• **Work order**:
Return every entry in full, with no alterations.

====== Material to process

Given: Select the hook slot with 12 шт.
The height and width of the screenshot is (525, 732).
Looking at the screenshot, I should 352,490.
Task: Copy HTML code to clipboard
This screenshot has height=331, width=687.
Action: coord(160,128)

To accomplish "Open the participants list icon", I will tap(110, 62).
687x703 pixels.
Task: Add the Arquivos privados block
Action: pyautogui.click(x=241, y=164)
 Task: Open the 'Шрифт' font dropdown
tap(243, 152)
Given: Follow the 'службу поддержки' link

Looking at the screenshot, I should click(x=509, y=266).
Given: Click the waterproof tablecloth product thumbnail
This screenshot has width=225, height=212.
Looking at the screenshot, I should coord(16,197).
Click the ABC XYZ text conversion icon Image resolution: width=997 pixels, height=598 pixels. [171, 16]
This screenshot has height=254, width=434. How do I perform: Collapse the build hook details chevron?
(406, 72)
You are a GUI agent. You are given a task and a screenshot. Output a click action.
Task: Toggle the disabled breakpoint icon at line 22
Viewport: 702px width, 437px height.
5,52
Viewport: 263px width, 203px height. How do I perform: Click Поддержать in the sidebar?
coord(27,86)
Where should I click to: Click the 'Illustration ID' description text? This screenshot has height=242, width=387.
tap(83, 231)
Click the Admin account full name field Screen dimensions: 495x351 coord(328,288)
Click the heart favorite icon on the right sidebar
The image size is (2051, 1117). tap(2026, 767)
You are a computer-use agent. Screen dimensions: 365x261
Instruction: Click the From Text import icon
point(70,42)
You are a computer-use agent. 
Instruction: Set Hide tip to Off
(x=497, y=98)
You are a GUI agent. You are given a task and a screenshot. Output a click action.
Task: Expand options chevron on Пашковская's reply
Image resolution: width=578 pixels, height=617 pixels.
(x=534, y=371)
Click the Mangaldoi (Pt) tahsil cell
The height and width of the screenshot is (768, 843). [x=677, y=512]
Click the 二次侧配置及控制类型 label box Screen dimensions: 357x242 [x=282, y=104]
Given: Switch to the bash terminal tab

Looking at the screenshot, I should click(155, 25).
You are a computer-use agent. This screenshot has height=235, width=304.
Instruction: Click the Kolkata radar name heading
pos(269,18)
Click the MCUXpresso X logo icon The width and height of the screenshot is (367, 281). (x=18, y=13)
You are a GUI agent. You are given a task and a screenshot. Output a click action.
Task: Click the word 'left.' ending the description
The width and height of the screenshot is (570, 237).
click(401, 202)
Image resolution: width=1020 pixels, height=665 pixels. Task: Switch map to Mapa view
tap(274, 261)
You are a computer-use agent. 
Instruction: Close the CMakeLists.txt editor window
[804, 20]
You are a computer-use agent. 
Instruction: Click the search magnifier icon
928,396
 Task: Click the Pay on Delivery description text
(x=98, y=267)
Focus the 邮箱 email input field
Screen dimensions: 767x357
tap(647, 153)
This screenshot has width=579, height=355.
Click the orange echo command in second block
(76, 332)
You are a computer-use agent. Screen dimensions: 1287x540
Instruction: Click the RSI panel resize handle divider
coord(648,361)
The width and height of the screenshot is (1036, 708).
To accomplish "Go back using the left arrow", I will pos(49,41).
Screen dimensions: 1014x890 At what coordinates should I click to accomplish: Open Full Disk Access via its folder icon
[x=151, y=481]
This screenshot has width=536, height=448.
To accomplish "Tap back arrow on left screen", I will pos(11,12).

============

• **Answer box**:
Given: Select the hook slot with 12 шт.
The height and width of the screenshot is (525, 732).
Looking at the screenshot, I should 352,490.
Task: Copy HTML code to clipboard
This screenshot has height=331, width=687.
Action: coord(160,128)

To accomplish "Open the participants list icon", I will tap(110, 62).
687x703 pixels.
Task: Add the Arquivos privados block
Action: pyautogui.click(x=241, y=164)
 Task: Open the 'Шрифт' font dropdown
tap(243, 152)
Given: Follow the 'службу поддержки' link

Looking at the screenshot, I should click(x=509, y=266).
Given: Click the waterproof tablecloth product thumbnail
This screenshot has width=225, height=212.
Looking at the screenshot, I should coord(16,197).
Click the ABC XYZ text conversion icon Image resolution: width=997 pixels, height=598 pixels. [171, 16]
This screenshot has height=254, width=434. How do I perform: Collapse the build hook details chevron?
(406, 72)
You are a GUI agent. You are given a task and a screenshot. Output a click action.
Task: Toggle the disabled breakpoint icon at line 22
Viewport: 702px width, 437px height.
5,52
Viewport: 263px width, 203px height. How do I perform: Click Поддержать in the sidebar?
coord(27,86)
Where should I click to: Click the 'Illustration ID' description text? This screenshot has height=242, width=387.
tap(83, 231)
Click the Admin account full name field Screen dimensions: 495x351 coord(328,288)
Click the heart favorite icon on the right sidebar
The image size is (2051, 1117). tap(2026, 767)
You are a computer-use agent. Screen dimensions: 365x261
Instruction: Click the From Text import icon
point(70,42)
You are a computer-use agent. 
Instruction: Set Hide tip to Off
(x=497, y=98)
You are a GUI agent. You are given a task and a screenshot. Output a click action.
Task: Expand options chevron on Пашковская's reply
Image resolution: width=578 pixels, height=617 pixels.
(x=534, y=371)
Click the Mangaldoi (Pt) tahsil cell
The height and width of the screenshot is (768, 843). [x=677, y=512]
Click the 二次侧配置及控制类型 label box Screen dimensions: 357x242 [x=282, y=104]
Given: Switch to the bash terminal tab

Looking at the screenshot, I should click(155, 25).
You are a computer-use agent. This screenshot has height=235, width=304.
Instruction: Click the Kolkata radar name heading
pos(269,18)
Click the MCUXpresso X logo icon The width and height of the screenshot is (367, 281). (x=18, y=13)
You are a GUI agent. You are given a task and a screenshot. Output a click action.
Task: Click the word 'left.' ending the description
The width and height of the screenshot is (570, 237).
click(401, 202)
Image resolution: width=1020 pixels, height=665 pixels. Task: Switch map to Mapa view
tap(274, 261)
You are a computer-use agent. 
Instruction: Close the CMakeLists.txt editor window
[804, 20]
You are a computer-use agent. 
Instruction: Click the search magnifier icon
928,396
 Task: Click the Pay on Delivery description text
(x=98, y=267)
Focus the 邮箱 email input field
Screen dimensions: 767x357
tap(647, 153)
This screenshot has width=579, height=355.
Click the orange echo command in second block
(76, 332)
You are a computer-use agent. Screen dimensions: 1287x540
Instruction: Click the RSI panel resize handle divider
coord(648,361)
The width and height of the screenshot is (1036, 708).
To accomplish "Go back using the left arrow", I will pos(49,41).
Screen dimensions: 1014x890 At what coordinates should I click to accomplish: Open Full Disk Access via its folder icon
[x=151, y=481]
This screenshot has width=536, height=448.
To accomplish "Tap back arrow on left screen", I will pos(11,12).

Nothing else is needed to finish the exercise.